Will and our tour manager Riley drove first and listened to at least half of John Mayer’s catalogue as well as the new Kings of Leon record. Around 6 A.M. they recruited Parke and I to take over for the sunrise shift. No matter how exhausted I am, watching the sun come up over the mountains never grows old. We drove a couple hours then grabbed some Chick-fil-A for breakfast and continued east. Parke drove until lunch, then Riley took over with Scott as his faithful copilot. The whole tour Riley had been talking about all the reasons we needed to eat at Olive Garden, so for dinner we stopped at the “Italian staple,” and had more breadsticks than I care to account for. After dinner we threw a baseball in the parking lot for a few minutes, then brushed our teeth with bottles of water and carried on. It all starts to get a little fuzzy for me at this point. I can remember the memory charm backfiring on Professor Lockhart while reading The Chamber of Secrets and then waking up as we pulled into a hotel in Clemson, South Carolina the next morning around 10 A.M. We slept a couple hours at the hotel then made our way to soundcheck. We stayed in Clemson that night then drove six hours the next morning to finally arrive at home.
Long drives aren’t foreign to us, or any traveling musician for that matter, but something about ending a tour, then passing your home on the way to a random city for a one-off made this one sting a little more than usual. With all that said, I am currently sitting at my kitchen table in Franklin, Tennessee writing this with a small smile on my face remembering all the little intricacies that made up such a bizarre last few days of tour.

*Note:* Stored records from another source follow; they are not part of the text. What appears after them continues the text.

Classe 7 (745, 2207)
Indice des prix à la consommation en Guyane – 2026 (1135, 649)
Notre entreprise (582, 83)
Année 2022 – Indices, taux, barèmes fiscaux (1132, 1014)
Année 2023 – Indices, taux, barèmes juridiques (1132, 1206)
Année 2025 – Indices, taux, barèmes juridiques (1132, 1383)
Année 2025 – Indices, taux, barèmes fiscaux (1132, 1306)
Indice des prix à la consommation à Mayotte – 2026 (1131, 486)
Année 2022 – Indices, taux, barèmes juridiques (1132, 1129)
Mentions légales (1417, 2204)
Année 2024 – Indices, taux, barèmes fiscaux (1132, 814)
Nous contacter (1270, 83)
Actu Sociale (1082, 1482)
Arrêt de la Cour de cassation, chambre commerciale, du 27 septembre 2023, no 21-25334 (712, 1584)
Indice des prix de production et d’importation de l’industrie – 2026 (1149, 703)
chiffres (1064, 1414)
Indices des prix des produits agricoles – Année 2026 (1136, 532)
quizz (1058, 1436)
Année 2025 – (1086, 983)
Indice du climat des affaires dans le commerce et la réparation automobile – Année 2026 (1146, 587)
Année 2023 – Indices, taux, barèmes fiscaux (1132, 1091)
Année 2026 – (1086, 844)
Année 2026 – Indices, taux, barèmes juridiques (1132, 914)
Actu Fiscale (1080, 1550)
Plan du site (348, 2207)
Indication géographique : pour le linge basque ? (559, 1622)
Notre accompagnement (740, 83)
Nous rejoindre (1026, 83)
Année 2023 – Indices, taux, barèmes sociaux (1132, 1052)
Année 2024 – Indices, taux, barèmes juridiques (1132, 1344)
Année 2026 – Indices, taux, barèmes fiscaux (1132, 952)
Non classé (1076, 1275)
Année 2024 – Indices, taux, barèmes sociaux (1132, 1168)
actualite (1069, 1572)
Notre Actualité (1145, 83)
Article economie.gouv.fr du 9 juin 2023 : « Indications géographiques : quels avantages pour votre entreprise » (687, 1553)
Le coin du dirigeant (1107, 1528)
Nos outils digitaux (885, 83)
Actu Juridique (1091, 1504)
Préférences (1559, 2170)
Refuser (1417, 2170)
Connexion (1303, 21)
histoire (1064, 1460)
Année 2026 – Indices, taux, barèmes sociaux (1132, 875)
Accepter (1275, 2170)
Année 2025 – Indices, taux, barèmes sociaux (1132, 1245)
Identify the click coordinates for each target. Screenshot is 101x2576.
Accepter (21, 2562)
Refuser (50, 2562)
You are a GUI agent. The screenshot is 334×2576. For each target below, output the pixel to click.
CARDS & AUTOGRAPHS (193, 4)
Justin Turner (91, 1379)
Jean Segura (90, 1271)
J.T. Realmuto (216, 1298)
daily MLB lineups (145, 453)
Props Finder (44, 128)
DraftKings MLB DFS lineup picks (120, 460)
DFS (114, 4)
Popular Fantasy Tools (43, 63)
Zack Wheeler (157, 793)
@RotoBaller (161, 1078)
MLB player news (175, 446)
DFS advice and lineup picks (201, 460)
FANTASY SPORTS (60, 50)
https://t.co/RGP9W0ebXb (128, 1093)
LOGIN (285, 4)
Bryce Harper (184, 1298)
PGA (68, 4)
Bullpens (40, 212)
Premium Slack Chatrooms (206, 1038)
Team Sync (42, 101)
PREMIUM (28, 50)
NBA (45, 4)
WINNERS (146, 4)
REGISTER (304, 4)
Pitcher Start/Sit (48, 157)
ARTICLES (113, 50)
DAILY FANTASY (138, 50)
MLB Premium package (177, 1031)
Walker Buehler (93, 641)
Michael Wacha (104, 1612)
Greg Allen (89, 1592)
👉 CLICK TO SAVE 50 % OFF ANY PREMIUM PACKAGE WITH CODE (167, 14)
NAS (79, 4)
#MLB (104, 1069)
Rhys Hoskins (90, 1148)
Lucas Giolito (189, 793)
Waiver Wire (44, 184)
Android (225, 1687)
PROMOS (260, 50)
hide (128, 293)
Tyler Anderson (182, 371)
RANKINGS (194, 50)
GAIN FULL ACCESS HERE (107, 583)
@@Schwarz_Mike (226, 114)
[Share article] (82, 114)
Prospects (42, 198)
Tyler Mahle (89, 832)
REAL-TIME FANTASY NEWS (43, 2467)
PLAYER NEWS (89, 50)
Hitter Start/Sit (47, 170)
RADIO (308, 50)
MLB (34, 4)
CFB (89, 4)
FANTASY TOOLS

After several years of doing this, the routine of the road can start to feel a bit monotonous. I talk with my wife every night on the phone when I’m away from home and she typically asks what I was up to that day. When I’m touring, my default response is usually something like, “Same old same old.” While this might be true in part, I’m not very proud of my answer to her question. It seems like a lazy response. Every day there are small instances that interrupt the “routine.” I think those little interruptions make life anything but monotonous. The inconsistencies are the stories we will tell to our grandchildren. I don’t keep a personal journal or anything, so these past few tour diaries have been quite challenging, but very insightful as well. They’ve made me think through things I typically wouldn’t. I am humbled and thankful that Paste has allowed my band to share what it’s like to be on the road with Colony House. If nothing else, maybe these tour diaries will serve as a reminder that you are not alone when life gets weird and out of control. Somewhere in middle America, Colony House is probably playing baseball at 10 P.M. in an Olive Garden parking lot. Cherish life’s inconsistencies, friends. Resist monotony. And grow old carrying the stories that will make our grandchildren smile.